#### Selection ####
# IBEW Apprentice Interview



## Johncin (May 5, 2011)

mcubbage89 said:


> So I passed the aptitude test and now the interview is in 1 week. Any suggestions on doing well with that? I know no one will have any specific answers, but what kind of answers will they be looking for? I also have a letter of recommendation from my boss. Also should I wear a suit? or will that make me look TOO eager? There's only 150 people being takin in so I need to score high on this interview. Thanks in advance!


No suit...maybe if it were for an office job. I know a guy on the committee in my area and jeans is good. At least for my area you should look like you're ready to work. In my area very very few get in on the first interview. Ask for their suggestions about what you could do in case you're not chosen this time around. Usually it's work fir a non union contractor or school until the next interviewing period. Your application should be open for 2 years so you won't have to reapply. Just keeping it real w you. Don't give up though if you don't get in on the first interview. It may be different in your area but that's how my area is


----------



## brian john (Mar 11, 2007)

I was told once by an interviewer, some of the best dressed men come off as too slick. One of the best was a young man that came in for a late afternoon interview all dirty wire eze on his shirt and pants.

The young man apologized but said they had a big pull set for early in the AM and every man was needed. He stayed for the pull then hauled his buns to the interview.

Dress like you are going to work in a blue collar trade. Slacks and polo shirt.

Be polite and professional, not cocky, answer honestly. (honestly within reason)


----------
#### Given information ####
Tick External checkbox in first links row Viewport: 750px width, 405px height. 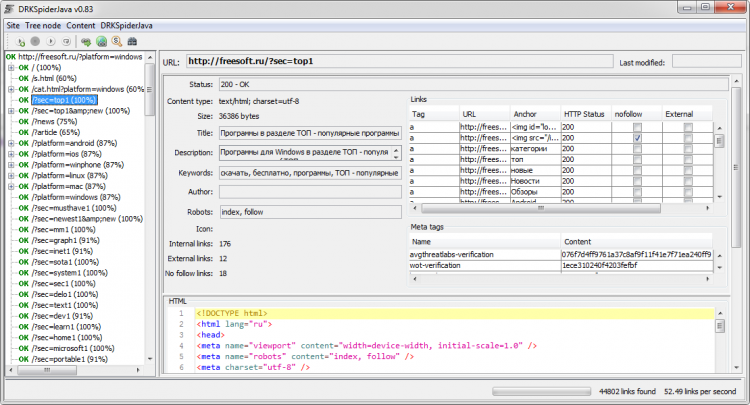coord(687,128)
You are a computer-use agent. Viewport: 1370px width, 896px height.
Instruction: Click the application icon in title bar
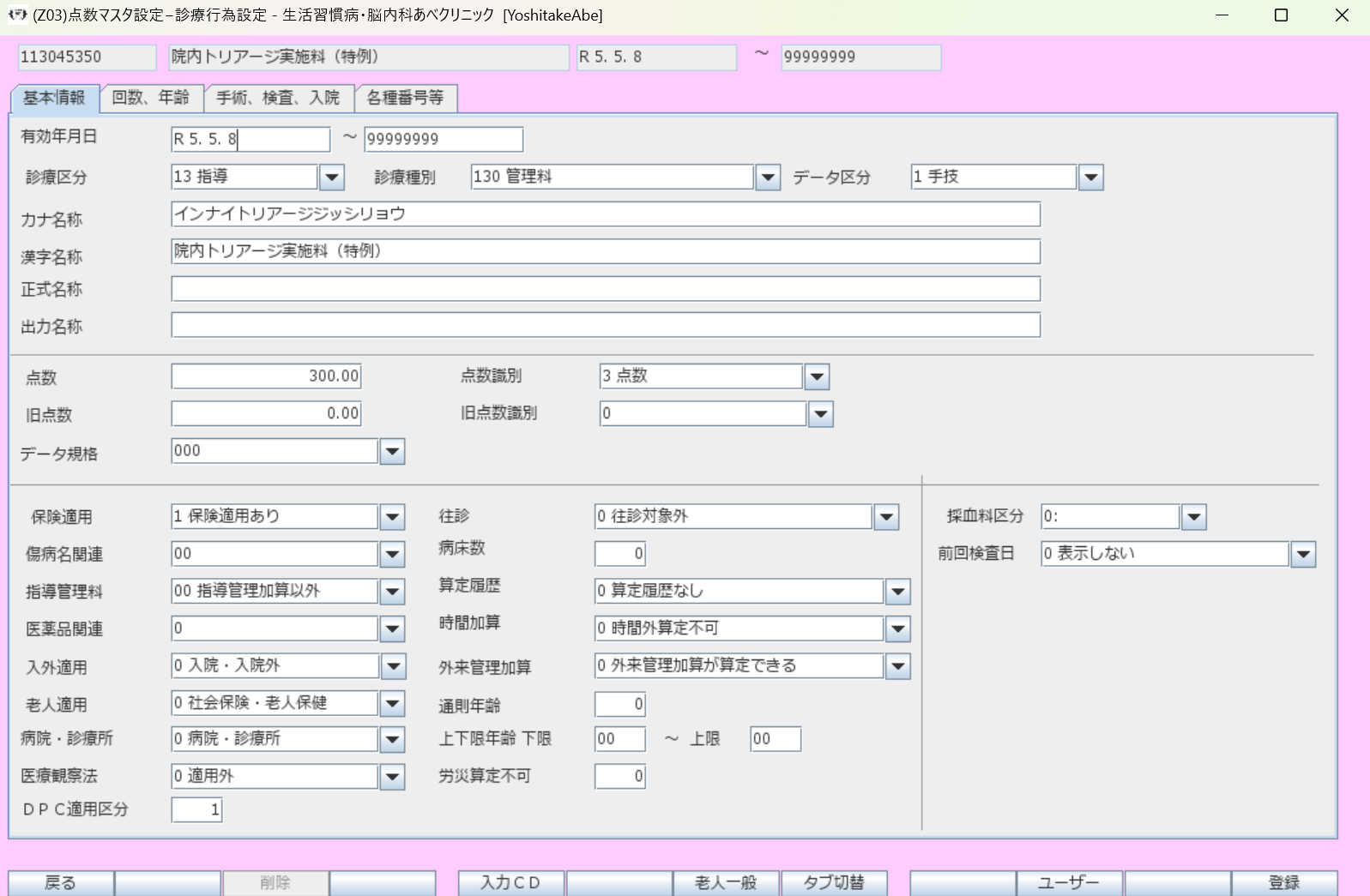coord(17,15)
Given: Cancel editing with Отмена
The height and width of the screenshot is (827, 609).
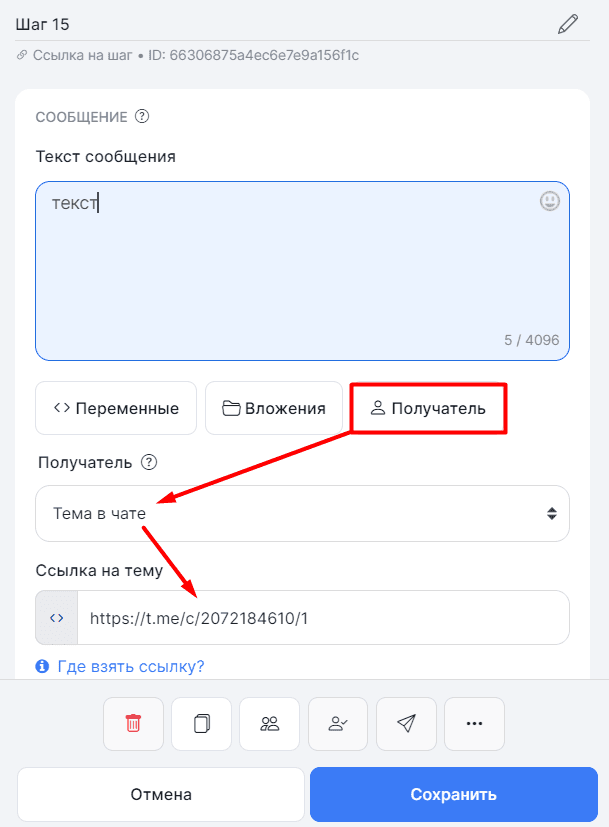Looking at the screenshot, I should 161,793.
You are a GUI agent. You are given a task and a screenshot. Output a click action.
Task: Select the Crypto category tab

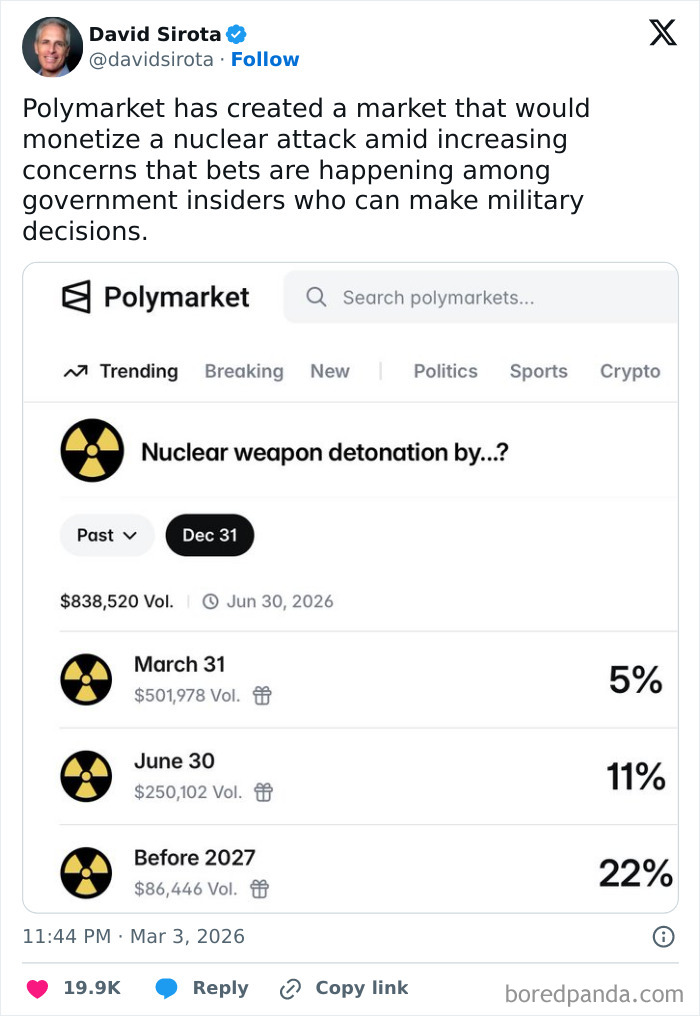click(630, 371)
####
#### Exercises to complete
**A.** Duplicate the part of the apprentice interview thread that opens with the words containing "## Johncin (May" and closes with "Thanks in advance!".
**B.** For each statement, tell whether it agrees with the apprentice interview thread, giving yes or no and quoting the words that decide it: (i) Johncin says an application in his area stays open for two years; (ii) brian john advises wearing a suit to the interview; (iii) the young man in brian john's story came in for a morning interview.

#### Set of answers
**A.**
## Johncin (May 5, 2011)

mcubbage89 said:


> So I passed the aptitude test and now the interview is in 1 week. Any suggestions on doing well with that? I know no one will have any specific answers, but what kind of answers will they be looking for? I also have a letter of recommendation from my boss. Also should I wear a suit? or will that make me look TOO eager? There's only 150 people being takin in so I need to score high on this interview. Thanks in advance!

**B.**
(i) Yes: "Your application should be open for 2 years so you won't have to reapply."
(ii) No: "Dress like you are going to work in a blue collar trade. Slacks and polo shirt."
(iii) No: "came in for a late afternoon interview"